Multiple process steps increase the chance for human and operational errors that can lead to a scrapped part. The potential for logistical issues, incorrectly loaded parts or warped parts due to heat treating leads shops to consider machining them complete in house from hardened material, enabling them to gain more control over their overall part production process.

According to Seco Tools, the ability to not only mill, turn, drill and, in particular, thread harden material proved quite a challenge for one particular shop. The material was chilled iron with a hardness of 70 HRC. The part was 5 inches in diameter with a 2.5-inch bore that required a 4-inch-long internal 2 ACME thread (this is a large, actuating-type thread form with a thread depth of approximately 0.265 inch). In addition, the part required several ¹/₄-20, 0.6-inch-deep threaded blind holes.

The timely launch of a new product line hinged on this shop’s ability to quickly and cost-effectively produce the components with these features. Unfortunately, it was unable to thread the parts in their hardened state, despite trying various carbide, cubic boron nitride (CBN) and other types of tooling. The shop did consider threading the parts in their soft state and then chasing the threads after they were hardened. However, it found this to be an unworkable solution because it required multiple operations, and the long machining cycles and short tool lives extended production time.

When the shop contacted Seco tooling specialists Don Halas and Aaron Eller for help, both immediately ruled out a carbide tool, because such a tool would wear out before completing the entire thread form. Instead, they suggested Seco’s standard universal Secomax CBN200 insert grade. This grade is said to be well-suited for heavily interrupted cuts in steels and cast irons. For the shop’s internal threading operation, Seco enhanced the insert’s geometry and edge preparation to contend with the hard and highly abrasive chilled iron. The resulting Secomax CBN200 CBN-tipped trapezoidal insert was designed to offer the toughness, wear resistance and long tool life the shop needed. In fact, the enhanced insert reduced threading cycle time by 33 percent, Seco says.

Under normal/soft part conditions, a carbide tool would generate the ACME thread in approximately 18 passes. With the part in the hardened state, the operation required nearly 40 passes at shallower depths of cut. That number of passes, according to Mr. Eller and Mr. Halas, was quite acceptable, considering the alternative of first machining in the soft state. Mr.
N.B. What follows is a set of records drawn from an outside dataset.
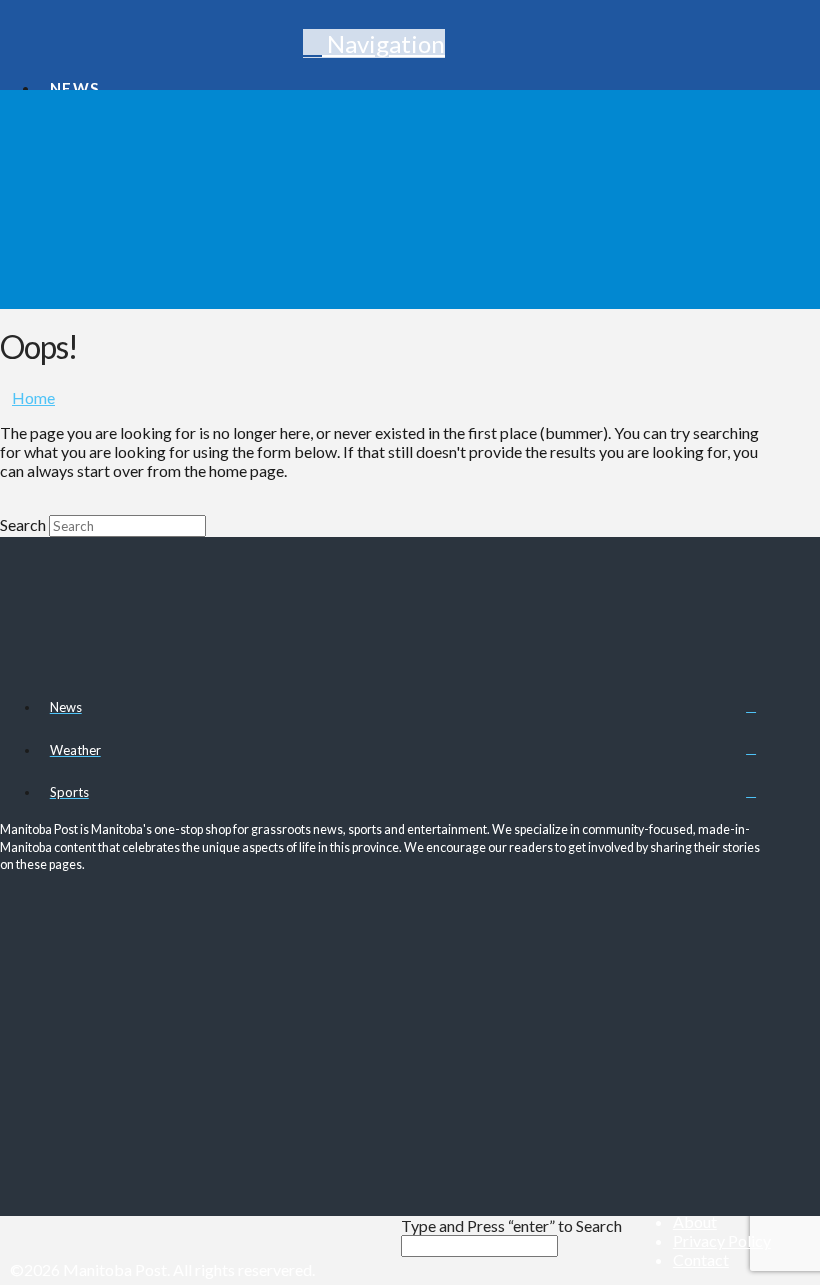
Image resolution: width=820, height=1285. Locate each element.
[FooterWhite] (361, 1269)
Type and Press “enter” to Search (511, 1225)
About (695, 1221)
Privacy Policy (722, 1240)
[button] (374, 43)
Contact (701, 1259)
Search (23, 524)
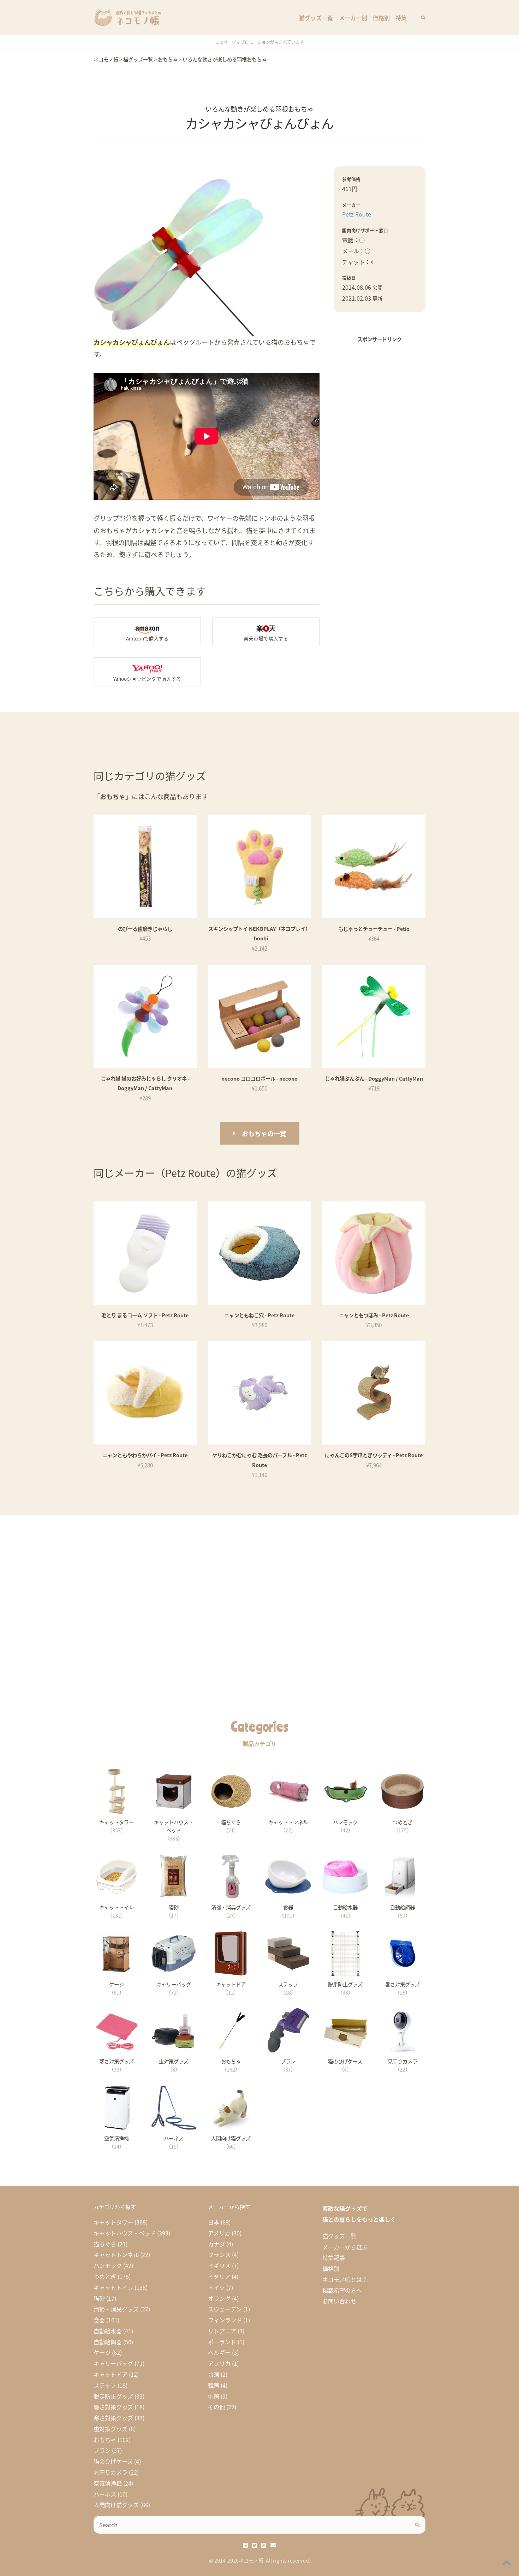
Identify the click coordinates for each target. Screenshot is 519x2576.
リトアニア (222, 2331)
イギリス (219, 2265)
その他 (216, 2407)
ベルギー (219, 2352)
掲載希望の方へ (342, 2290)
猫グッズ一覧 (316, 17)
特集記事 (333, 2257)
Halas notes that this operation was a first for the customer and for Seco. “We had to design, produce and specify all the components, including the insert, holder and cutting parameters, specifically for this shop and this job,” he says.

This threading application required high rigidity and strength in the toolholder and machine tool performing the operation, too. Seco produced two versions of a toolholder made from a heavy, dense material with added tungsten: one using a C-lock hole-clamping style for confined machining operations and the other using a pin-lock-and-clamp style for general and heavy-duty applications.

Toolholding also had a profound effect on the part’s blind-hole threading operations. Initially, a CBN-tipped drill and a standard carbide thread mill were used to create the threaded holes. Using this approach, the shop could produce two or sometimes three complete threaded holes. “Then we decided to put the thread mill in a shrink-fit toolholder,” Mr. Halas explains. “Doing so increased its the output to approximately eight holes, but the drill still only lasted for maybe three holes. This was when we incorporated circular interpolation to instead hard-mill the holes, which delivered three times the tool life compared to the drill.” The diameter of the circular-interpolated milled hole was approximately 0.2 inch. The tool used was a standard solid-carbide Jabro end mill in a shrink-fit toolholder.

According to Seco, once the shop realized all that was achieved with the hardened part, it had the toolmaker evaluate many of its other machining operations, asking Seco to identify other parts and operations that could be optimized through tooling changes and/or tweaks. At peak periods of demand, the shop now machines thousands of the hardened parts per year, Seco says.

“There was really nothing new, tooling-technology-wise, involved with this project,” Mr. Eller says. “CBN has been around for a long time, as has carbide. But what was key to the project’s success was that we evaluated the whole part process. We went from the beginning all the way to the end and developed the tooling that would optimize all aspects and enable the shop to achieve its machining goals.”